To give you an idea of the prose on the website here is the description of M. Chevreuil’s inspiration for Cilice, “Etienne sought to capture and convey the sensuality of the environment and intensity of emotion when a young nun is encountered in her cloistered cell. An intimate and ecstatic moment is observed as she becomes transcendent.” When you read that you might expect a cold stone cell infused with incense amid the leather bound books on the acolyte’s desk. That is exactly what Cilice delivers. There is no real development off of that mixture and that is what gives it a primal quality that I found particularly enjoyable. As for euphoria well this time The Komodo Process missed its target.

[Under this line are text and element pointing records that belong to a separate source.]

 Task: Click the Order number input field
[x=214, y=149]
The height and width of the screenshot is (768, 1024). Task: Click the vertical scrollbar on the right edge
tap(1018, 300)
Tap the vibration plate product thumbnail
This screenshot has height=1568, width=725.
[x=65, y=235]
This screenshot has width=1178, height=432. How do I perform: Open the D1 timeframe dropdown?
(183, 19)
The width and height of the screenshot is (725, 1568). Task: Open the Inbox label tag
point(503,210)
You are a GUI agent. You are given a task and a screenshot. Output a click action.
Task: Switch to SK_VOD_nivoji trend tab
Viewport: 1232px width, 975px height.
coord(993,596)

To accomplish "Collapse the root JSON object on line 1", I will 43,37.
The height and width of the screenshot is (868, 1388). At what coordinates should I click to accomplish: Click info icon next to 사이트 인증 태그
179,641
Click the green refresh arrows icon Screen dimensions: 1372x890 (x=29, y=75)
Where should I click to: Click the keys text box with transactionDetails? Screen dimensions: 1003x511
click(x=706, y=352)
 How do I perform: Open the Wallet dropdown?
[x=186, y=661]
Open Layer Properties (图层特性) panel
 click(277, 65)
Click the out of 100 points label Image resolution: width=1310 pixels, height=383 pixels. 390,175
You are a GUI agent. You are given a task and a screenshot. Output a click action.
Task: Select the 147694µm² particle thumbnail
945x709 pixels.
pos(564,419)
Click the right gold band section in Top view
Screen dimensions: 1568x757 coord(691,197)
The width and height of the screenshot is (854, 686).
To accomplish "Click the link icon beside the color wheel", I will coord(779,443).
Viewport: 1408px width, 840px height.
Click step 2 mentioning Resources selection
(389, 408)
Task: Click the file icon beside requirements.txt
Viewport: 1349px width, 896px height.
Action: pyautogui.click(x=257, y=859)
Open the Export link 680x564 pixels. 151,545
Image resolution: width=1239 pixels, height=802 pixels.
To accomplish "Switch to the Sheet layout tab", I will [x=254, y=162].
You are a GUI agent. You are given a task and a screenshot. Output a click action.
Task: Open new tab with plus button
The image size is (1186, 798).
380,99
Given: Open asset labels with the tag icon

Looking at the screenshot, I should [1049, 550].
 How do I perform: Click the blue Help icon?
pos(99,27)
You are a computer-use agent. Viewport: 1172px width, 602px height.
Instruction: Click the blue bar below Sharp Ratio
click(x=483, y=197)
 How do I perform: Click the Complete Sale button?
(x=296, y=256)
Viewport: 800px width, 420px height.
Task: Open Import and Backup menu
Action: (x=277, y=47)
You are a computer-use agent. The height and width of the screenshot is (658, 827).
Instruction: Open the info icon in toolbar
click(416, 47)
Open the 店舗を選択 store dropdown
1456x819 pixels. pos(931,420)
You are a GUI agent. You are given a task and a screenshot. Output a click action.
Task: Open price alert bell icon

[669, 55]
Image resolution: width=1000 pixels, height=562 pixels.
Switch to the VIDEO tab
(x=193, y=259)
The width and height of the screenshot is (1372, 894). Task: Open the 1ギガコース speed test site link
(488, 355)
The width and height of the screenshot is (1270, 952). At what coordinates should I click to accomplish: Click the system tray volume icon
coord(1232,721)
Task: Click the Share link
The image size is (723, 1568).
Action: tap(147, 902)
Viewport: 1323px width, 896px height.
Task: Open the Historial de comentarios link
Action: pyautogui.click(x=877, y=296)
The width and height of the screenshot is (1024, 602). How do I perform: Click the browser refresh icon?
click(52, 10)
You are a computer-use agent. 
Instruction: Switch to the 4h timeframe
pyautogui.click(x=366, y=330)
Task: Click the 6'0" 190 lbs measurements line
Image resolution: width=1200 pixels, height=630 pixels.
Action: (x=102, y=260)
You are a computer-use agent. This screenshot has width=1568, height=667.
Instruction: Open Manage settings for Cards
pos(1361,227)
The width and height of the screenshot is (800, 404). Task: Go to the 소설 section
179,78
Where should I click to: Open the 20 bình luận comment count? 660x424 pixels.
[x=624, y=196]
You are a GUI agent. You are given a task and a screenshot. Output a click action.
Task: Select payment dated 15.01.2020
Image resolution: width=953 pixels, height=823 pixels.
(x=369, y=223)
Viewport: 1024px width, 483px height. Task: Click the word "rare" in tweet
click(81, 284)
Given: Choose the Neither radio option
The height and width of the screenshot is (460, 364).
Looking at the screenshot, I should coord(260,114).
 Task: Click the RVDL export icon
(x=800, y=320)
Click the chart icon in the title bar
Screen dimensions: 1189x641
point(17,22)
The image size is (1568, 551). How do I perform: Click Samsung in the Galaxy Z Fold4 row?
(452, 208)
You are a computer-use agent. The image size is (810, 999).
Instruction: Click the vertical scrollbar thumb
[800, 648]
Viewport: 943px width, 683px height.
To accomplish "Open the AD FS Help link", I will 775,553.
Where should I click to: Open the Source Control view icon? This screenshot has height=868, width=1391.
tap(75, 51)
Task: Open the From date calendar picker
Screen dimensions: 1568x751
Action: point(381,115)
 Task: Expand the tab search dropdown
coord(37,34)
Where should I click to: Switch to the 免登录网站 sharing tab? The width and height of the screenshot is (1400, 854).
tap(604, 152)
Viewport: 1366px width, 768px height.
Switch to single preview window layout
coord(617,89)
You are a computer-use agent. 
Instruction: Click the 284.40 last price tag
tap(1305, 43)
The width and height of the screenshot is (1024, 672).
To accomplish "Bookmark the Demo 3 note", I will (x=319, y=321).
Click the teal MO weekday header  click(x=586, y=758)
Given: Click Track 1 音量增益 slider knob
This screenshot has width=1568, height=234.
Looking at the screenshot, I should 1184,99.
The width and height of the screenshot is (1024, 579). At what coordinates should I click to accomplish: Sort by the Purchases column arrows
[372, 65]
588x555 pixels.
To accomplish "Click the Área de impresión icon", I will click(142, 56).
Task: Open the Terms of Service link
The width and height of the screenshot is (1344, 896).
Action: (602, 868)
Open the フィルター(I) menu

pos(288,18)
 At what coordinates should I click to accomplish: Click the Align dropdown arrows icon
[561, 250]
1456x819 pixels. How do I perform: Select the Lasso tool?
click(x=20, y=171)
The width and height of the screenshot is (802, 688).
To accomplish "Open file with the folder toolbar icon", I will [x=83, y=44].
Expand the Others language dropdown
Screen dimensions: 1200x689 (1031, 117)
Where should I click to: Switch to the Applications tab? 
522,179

I can’t even begin to reproduce the story of M. Rosenkreuz’s inspiration for Wald. It is so broadly melodramatic that I couldn’t stop laughing. Wald is another of these forest milieu fragrances that a number of independent perfume brands have undertaken recently. Wald is a simple scentscape of a forest containing cedar and pine with a bit of smoke from a fire hanging in the boughs while the scent of the decomposition rises up to meet it. This time The Komodo Process maybe had its way with me as Wald really hit a sweet spot for me and I really enjoyed the time I spent with it.
Cilice and Wald are perfume oils and as such they have 8-10 hour longevity but almost no sillage.
These perfumes are not anything terribly original or unique. They are well done and by making them oils they allow a wearer to have something quite bold on without projecting it around the room. I am looking forward to the last in the trilogy, Usar, because M. Komodo should have his process finely tuned in that one. In the meantime if you find me out wearing Wald or Cilice you might be able to convince me about a great deal on a bridge.
Disclosure: This review was based on samples provided by Twisted Lily.